En contraste, el IMEF propone un ciclo virtuoso: fomentar la inversión productiva en las PyMEs mediante créditos accesibles, capacitación laboral y simplificación regulatoria. Esto, según expertos, generaría un crecimiento real de empleo formal de calidad, elevaría el poder adquisitivo de las familias y, finalmente, potenciaría el consumo de manera orgánica. En un país donde el 99% de las unidades económicas son PyMEs, ignorar este enfoque equivale a sabotear el potencial de recuperación post-pandemia.
Desafíos regionales en el empleo formal
A nivel regional, el estancamiento en el crecimiento real de empleo formal se manifiesta de manera desigual. En estados industriales como Chihuahua o Nuevo León, la dependencia de exportaciones hace que cualquier fluctuación global impacte directamente en las tasas de empleo. Datos preliminares del IMSS indican que, aunque hay un leve repunte en formalizaciones, los despidos en sectores vulnerables contrarrestan estos avances, dejando un saldo neto negativo en términos de creación de puestos estables.
Además, la brecha de género en el mercado laboral agrava el panorama: mujeres y jóvenes enfrentan tasas de informalidad más altas, lo que limita el crecimiento real de empleo formal inclusivo. El IMEF insta a políticas específicas, como subsidios focalizados en estos grupos, para revertir esta tendencia y asegurar que el progreso económico beneficie a todos los segmentos de la sociedad.
Hacia un mercado laboral más resiliente
Mirando hacia el futuro, el debate sobre el crecimiento real de empleo formal exige un replanteamiento colectivo. El IMEF no solo desmiente las cifras del IMSS, sino que ofrece una hoja de ruta clara: diversificar la economía más allá de las remesas y el nearshoring, invertir en educación técnica alineada con las demandas del mercado y fortalecer los mecanismos de fiscalización para combatir la evasión. Solo así se podrá transitar de un modelo reactivo a uno proactivo, donde el empleo no sea un lujo, sino un derecho accesible.
En este sentido, la voz de Miguel Nájera Villegas resuena como un llamado de atención oportuno, especialmente en un año electoral donde las promesas de bienestar social dominan el discurso. El crecimiento real de empleo formal no se mide solo en números, sino en la estabilidad que ofrece a las familias y en la vitalidad que inyecta a las comunidades. Sin cambios estructurales, el riesgo de un estancamiento prolongado es inminente, y México no puede permitirse más ilusiones estadísticas.

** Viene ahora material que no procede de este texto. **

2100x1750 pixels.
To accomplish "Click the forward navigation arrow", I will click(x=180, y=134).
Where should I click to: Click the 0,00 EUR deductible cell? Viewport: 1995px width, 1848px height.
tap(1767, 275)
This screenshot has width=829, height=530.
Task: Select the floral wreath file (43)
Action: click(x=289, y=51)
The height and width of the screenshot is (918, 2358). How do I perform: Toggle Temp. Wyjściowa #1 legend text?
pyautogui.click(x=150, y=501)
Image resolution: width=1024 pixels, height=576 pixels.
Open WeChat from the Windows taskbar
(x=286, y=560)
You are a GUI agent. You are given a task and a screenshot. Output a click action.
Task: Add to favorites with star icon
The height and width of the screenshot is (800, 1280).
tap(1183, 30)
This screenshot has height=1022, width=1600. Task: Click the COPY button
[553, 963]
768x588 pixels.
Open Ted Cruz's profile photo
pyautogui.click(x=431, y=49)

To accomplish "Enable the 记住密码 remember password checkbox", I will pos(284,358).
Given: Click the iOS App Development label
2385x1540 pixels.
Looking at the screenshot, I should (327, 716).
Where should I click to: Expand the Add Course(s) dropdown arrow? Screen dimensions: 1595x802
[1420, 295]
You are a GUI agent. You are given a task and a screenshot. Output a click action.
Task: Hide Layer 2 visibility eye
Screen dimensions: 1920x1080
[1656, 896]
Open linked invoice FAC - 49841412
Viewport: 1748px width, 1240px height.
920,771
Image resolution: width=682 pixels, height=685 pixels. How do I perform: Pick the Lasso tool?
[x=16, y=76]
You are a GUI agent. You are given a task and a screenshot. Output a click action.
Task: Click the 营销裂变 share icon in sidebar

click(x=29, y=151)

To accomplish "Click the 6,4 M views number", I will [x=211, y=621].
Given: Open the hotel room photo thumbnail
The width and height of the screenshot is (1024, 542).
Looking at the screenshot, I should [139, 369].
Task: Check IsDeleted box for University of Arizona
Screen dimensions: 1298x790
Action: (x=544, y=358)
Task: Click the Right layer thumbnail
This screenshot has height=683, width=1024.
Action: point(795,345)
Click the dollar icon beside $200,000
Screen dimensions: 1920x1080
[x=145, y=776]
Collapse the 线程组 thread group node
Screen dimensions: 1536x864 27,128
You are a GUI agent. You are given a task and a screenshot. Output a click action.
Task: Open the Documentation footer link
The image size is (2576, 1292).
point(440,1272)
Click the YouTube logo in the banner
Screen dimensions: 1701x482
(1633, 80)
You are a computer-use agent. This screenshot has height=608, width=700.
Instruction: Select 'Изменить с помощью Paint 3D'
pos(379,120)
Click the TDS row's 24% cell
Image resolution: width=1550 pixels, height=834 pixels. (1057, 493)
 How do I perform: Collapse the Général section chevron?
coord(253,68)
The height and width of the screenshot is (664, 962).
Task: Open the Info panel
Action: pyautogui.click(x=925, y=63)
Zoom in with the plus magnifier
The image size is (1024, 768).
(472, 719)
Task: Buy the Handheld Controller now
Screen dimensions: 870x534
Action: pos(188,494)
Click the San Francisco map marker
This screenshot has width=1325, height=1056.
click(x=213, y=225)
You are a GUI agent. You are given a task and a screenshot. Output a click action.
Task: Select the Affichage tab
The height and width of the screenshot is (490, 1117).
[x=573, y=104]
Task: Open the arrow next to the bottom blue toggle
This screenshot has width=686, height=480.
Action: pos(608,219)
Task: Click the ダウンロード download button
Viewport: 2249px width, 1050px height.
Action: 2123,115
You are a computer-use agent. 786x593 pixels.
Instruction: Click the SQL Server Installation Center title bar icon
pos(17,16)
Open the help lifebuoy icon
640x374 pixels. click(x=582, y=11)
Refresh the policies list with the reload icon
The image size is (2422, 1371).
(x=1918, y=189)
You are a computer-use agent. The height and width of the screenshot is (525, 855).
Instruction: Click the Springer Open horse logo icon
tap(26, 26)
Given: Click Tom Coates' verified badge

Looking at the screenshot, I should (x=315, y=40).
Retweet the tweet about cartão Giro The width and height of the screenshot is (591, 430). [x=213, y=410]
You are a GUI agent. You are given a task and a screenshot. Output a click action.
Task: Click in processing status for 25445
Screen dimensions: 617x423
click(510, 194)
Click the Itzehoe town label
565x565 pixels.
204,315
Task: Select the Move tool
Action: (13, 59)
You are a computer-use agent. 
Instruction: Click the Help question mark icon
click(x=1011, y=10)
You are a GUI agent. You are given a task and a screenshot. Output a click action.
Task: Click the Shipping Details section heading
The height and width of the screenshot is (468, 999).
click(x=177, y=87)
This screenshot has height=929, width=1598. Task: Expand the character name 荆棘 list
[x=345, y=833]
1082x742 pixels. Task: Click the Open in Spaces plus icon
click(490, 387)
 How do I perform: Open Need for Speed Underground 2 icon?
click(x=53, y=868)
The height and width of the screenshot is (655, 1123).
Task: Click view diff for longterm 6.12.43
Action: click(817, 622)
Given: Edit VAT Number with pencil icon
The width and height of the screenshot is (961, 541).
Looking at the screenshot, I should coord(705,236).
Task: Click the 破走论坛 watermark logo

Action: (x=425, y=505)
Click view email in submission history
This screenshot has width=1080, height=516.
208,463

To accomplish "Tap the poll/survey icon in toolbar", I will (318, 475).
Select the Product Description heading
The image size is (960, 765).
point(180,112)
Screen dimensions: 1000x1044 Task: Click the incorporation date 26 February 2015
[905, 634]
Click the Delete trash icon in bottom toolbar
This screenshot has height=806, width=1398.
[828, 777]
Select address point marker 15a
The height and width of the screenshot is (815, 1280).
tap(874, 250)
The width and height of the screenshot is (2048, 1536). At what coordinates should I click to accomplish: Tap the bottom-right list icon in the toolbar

Finalmente, como se ha discutido en foros recientes del sector financiero, análisis independientes coinciden en que las formalizaciones de plataformas digitales representan un avance parcial, pero insuficiente para el panorama general. De igual modo, reportes de organismos como el Banco de México han señalado la necesidad de ajustar las métricas de empleo para reflejar mejor la realidad, algo que el IMEF ha defendido consistentemente en sus boletines mensuales. Estas perspectivas, compartidas en encuentros con ejecutivos de todo el país, subrayan la urgencia de un diálogo honesto sobre el empleo formal.